====== Source passage
These commonalities are perhaps the most striking in the way both Noem and Duckworth rely on invisible others for the gritty individual to succeed. In Noem’s case, the cowboy imaginary does not work without violent, threatening “Indians,” who become disposable extras in the cowboy’s task to keep the homesteaders safe. The vision is inseparable from a romanticized settler colonialism in which the stealing of land, forced displacement, and multiple violences are acceptable within a vision of the good centered on white, Euro-American interests. It is a virtue ethics that comes from a literal white washing of the history and persons, imperialism, and aggression, that enables such a virtue ethics to exist. 

Duckworth’s gritty entrepreneur puts an even finer point on this. Though she presents Bezos as a self-made man, in reality there is no Jeff Bezos without the thousands of exploited Amazon workers [10] who made him the wealthiest person in the world. In his recent book on Bezos’ Amazon empire, Fulfillment: Winning and Losing in One-Click America [11], award-winning journalist Alec MacGillis quotes the spouse of an Amazon employee working forced overtime in one of the company’s warehouses during the COVD-19 pandemic: “‘They may be doing quite a bit,’ she said, but the company ‘is also profiting every step along the way on the backs of their employees, who are not being protected, and neither are their families being protected…They call themselves a technology company, but it’s really a sweatshop’” (MacGillis 2021, 6). Like Noem, Duckworth renders invisible grit’s inconvenient helpers. 

Noem and Duckworth also fail to consider what we owe to others. Just as Noem’s father had no patience nor caring response for his children when they were nearly trampled by an angry cow because of his directive, so the tough, lead-from-your-gut gritty leader also lacks care, at least beyond one’s closest relations and friends. Duckworth never asks if it is possible for every person to be gritty and to succeed in the way her exemplars do. Instead, her praise for “gritty” exemplars like Bezos implies that the most virtuous displays of grit can co-exist with, can even be predicated on, the exploitation of others. For both Duckworth and Noem, grit’s end is a “good” society characterized by a dog-eat-dog, winner-take-all game in which the “winners” often meet success at the expense of the “losers.”

Duckworth does in a few places briefly address objections to her lack of structural analysis. On her website, for instance, she writes, [12] “If you pit grit against structural barriers to achievement, you may well decide that grit is less worthy of our attention. But I think that’s the right answer to the wrong question.” It’s unclear what the “right” question is. Duckworth does not say. In the end these comments certainly do not clarify how grit, framed as a virtue, can co-exist with critical structural analysis. To be a virtue oriented toward the common good and relations of care and accountability, grit must come to terms with such analyses.
============
====== Records
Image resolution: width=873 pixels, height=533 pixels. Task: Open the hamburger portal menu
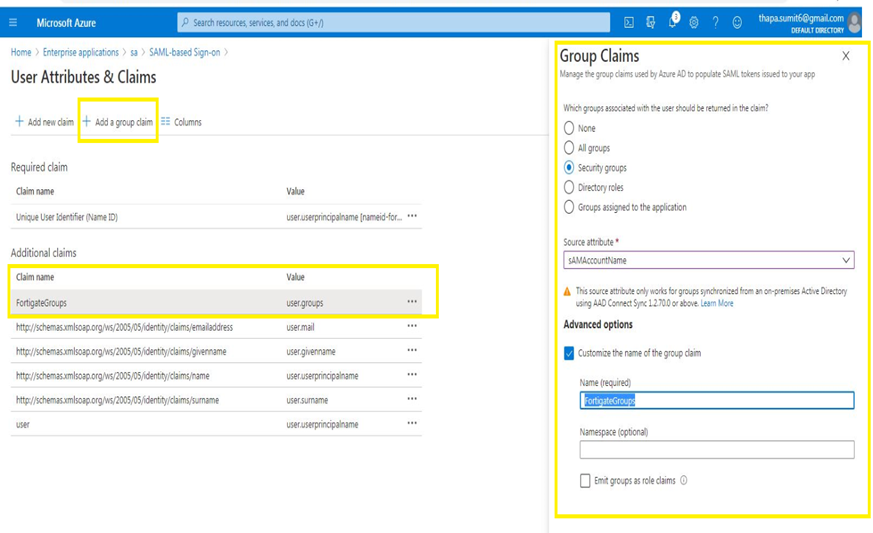[13, 22]
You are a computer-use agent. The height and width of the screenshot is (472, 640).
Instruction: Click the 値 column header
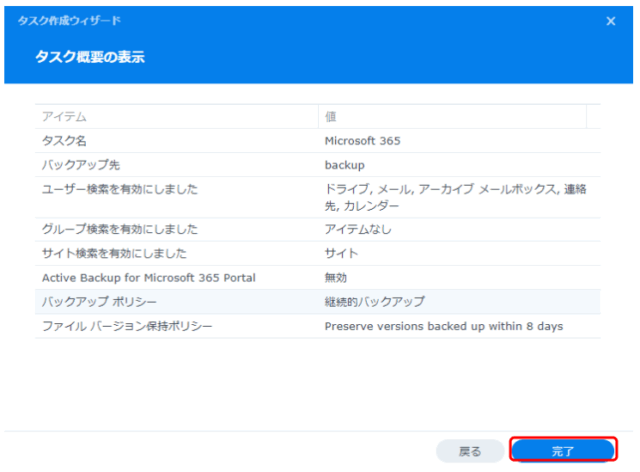(x=331, y=117)
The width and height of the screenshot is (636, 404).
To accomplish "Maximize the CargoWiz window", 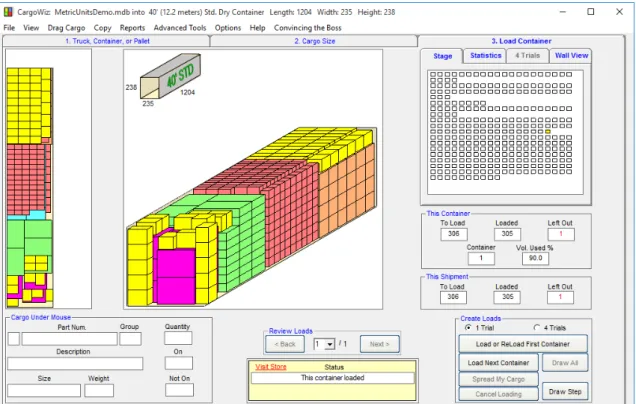I will pos(591,12).
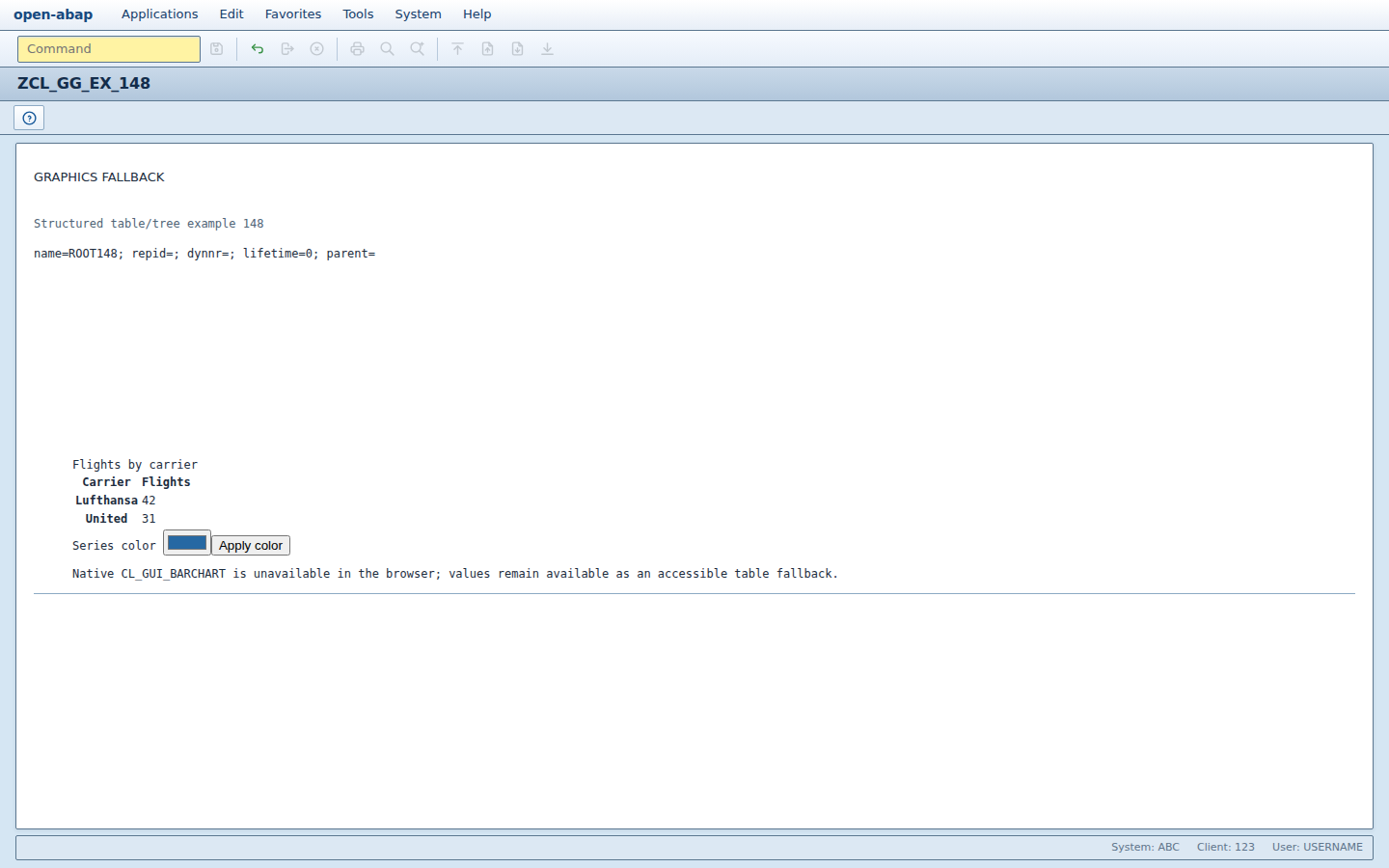Image resolution: width=1389 pixels, height=868 pixels.
Task: Click the print icon
Action: (x=358, y=49)
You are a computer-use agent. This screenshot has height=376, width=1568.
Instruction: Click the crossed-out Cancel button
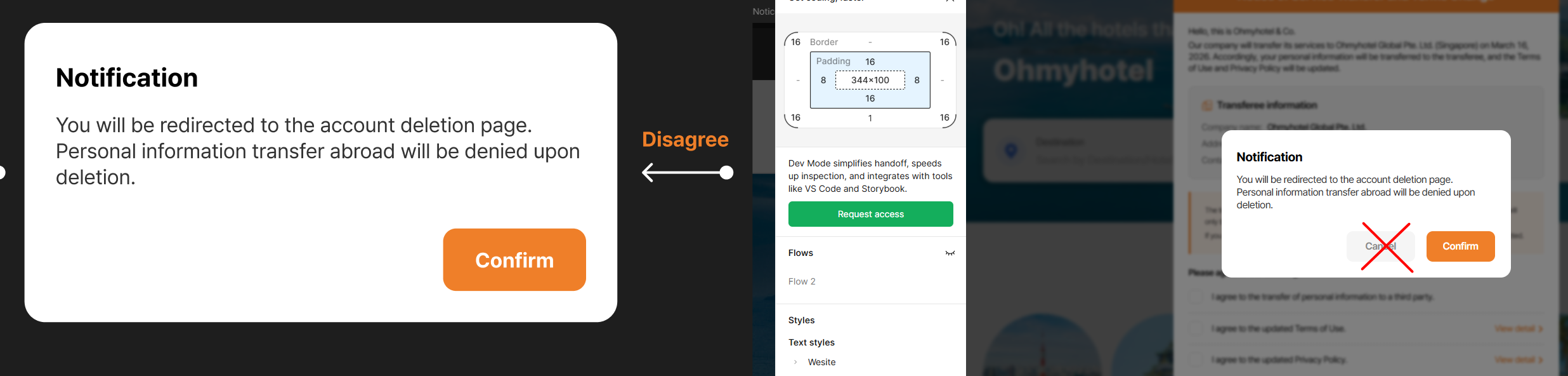1380,246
============
What you need to do.
In the passage about grit, what does the spouse of an Amazon employee say the company really is? Please rely only on the passage about grit.

Exercise answer.
A sweatshop.